NEGOTIATIONS for the creation of an Asean Digital Economy Framework Agreement (DEFA) are expected to wind up in the next few months and be signed by November, according to a Department of Trade and Industry (DTI) official.
The DEFA negotiating committee, which held its 18 Meeting on March 9 in Taguig, addressed remaining issues in the text, narrow gaps and sustain momentum as one of the priority economic deliverables under the Philippines’ chairmanship of Asean 2026.
“We are targeting to conclude [it] by the first half of the year,” Marie Sherylyn Aquia, director of the DTI–Bureau of International Trade Relations and chairman of the Asean Senior Economic Officials for 2026, told reporters on Tuesday.
DEFA is envisioned as the most comprehensive regional agreement on digital economy and e-commerce in Asean. It seeks to create a $2-trillion digital economy that is open, secure, interoperable, competitive and inclusive to Asean member countries.
Negotiations for the framework agreement began in December 2023.
Aquia said Asean is also convening a Legal Experts Meeting for the legal scrubbing of the agreement before it is signed in November at the Asean Summit.
Legal scrubbing is the final, meticulous review of a legal document or treaty to ensure consistency, clarity and accuracy before signing.
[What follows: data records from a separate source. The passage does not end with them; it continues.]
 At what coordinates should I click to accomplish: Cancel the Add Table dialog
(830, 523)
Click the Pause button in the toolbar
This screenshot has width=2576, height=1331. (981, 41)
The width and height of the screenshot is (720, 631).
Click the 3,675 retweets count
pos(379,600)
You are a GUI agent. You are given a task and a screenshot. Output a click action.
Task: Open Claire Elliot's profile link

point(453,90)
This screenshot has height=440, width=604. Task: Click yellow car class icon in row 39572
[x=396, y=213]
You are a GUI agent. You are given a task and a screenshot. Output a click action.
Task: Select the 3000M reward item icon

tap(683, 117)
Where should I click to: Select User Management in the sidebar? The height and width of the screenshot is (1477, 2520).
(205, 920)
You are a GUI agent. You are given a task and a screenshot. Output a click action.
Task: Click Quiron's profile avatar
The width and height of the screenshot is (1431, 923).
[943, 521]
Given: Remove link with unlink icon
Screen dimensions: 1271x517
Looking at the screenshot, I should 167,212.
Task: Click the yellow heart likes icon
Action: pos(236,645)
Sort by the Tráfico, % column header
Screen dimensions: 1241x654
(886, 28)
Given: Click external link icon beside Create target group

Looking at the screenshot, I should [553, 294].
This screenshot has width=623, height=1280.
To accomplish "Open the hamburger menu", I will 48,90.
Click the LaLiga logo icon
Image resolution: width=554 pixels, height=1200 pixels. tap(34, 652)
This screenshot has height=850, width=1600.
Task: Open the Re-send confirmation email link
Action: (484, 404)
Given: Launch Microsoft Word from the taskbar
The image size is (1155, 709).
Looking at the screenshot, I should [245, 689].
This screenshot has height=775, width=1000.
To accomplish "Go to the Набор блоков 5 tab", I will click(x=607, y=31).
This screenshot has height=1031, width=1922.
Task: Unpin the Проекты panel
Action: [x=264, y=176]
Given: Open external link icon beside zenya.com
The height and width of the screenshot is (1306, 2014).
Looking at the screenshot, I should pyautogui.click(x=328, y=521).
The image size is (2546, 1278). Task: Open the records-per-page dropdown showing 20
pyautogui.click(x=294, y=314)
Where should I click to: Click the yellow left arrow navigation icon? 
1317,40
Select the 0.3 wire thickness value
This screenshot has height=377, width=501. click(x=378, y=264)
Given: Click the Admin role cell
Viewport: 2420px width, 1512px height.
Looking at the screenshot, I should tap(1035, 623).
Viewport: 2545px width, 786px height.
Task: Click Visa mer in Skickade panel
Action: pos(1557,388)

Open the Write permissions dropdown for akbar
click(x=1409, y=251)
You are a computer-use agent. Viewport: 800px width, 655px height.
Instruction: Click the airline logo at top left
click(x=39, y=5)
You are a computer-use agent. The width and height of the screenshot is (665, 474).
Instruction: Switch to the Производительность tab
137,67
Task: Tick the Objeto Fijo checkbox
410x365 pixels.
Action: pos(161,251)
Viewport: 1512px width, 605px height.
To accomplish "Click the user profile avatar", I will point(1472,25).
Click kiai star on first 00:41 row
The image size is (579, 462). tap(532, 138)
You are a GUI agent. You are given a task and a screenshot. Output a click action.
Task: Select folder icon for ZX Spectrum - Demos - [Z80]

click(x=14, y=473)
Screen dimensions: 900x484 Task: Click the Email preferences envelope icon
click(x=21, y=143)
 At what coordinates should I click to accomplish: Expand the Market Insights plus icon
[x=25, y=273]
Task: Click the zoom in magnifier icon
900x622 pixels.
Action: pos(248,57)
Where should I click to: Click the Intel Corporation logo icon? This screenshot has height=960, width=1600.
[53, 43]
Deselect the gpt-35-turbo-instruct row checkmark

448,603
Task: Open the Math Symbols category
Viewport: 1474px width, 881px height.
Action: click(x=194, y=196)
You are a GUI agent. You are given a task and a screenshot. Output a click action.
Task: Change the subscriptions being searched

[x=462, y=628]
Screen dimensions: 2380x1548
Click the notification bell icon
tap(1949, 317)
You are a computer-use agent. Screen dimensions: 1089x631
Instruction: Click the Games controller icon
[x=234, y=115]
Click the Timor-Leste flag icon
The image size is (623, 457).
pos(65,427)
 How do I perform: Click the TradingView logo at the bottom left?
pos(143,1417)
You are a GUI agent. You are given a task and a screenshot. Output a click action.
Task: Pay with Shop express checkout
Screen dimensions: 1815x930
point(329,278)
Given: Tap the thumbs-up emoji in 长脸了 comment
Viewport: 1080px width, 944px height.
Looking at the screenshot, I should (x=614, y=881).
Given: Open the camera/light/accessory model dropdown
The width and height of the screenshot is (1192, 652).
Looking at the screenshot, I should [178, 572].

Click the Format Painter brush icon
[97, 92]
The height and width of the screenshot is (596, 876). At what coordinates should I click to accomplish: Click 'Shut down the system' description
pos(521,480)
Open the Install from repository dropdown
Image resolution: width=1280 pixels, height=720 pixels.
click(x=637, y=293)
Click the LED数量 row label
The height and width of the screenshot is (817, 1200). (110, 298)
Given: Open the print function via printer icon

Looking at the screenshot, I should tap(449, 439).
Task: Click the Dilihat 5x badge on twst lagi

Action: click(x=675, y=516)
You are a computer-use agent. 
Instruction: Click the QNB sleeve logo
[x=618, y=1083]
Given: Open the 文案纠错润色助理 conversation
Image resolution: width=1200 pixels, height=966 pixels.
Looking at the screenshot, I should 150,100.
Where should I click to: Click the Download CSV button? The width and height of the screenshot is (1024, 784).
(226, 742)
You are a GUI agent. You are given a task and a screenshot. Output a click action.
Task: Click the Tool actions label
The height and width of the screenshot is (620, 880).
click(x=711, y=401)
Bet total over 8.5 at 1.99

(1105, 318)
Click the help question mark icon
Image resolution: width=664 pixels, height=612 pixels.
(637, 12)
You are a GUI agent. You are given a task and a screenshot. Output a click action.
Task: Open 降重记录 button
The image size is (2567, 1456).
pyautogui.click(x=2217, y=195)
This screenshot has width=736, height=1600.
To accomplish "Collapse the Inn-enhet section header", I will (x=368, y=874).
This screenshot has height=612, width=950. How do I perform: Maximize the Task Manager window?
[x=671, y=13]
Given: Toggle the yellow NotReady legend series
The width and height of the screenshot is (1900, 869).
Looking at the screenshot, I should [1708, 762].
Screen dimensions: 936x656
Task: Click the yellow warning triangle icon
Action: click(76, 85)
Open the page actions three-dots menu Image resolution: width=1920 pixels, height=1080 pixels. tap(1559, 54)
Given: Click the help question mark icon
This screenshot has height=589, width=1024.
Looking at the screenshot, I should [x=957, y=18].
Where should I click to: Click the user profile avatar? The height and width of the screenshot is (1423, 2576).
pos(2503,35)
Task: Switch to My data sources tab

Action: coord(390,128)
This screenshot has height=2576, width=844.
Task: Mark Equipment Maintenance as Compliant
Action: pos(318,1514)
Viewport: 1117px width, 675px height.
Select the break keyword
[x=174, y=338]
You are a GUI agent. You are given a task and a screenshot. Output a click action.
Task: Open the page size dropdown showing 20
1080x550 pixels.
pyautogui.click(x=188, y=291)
It serves as a pre-ratification phase to verify that all parties agree on the precise meaning, technical details and obligations of the agreement.
The agreement will likewise strengthen trust in the digital environment through online consumer protection, personal data protection, cybersecurity cooperation and safeguards against online scams, Aquia said.
“These rules will support businesses, particularly micro, small and medium enterprises, in digital payments and electronic documentation,” she noted.
Asean — composed of Brunei, Cambodia, Indonesia, Laos, Malaysia, Myanmar, the Philippines, Singapore, Thailand, Vietnam and Timor-Leste — is the world’s fifth-largest economy with a combined gross domestic product of $3.9 trillion and inward foreign direct investment of $170 billion in 2025.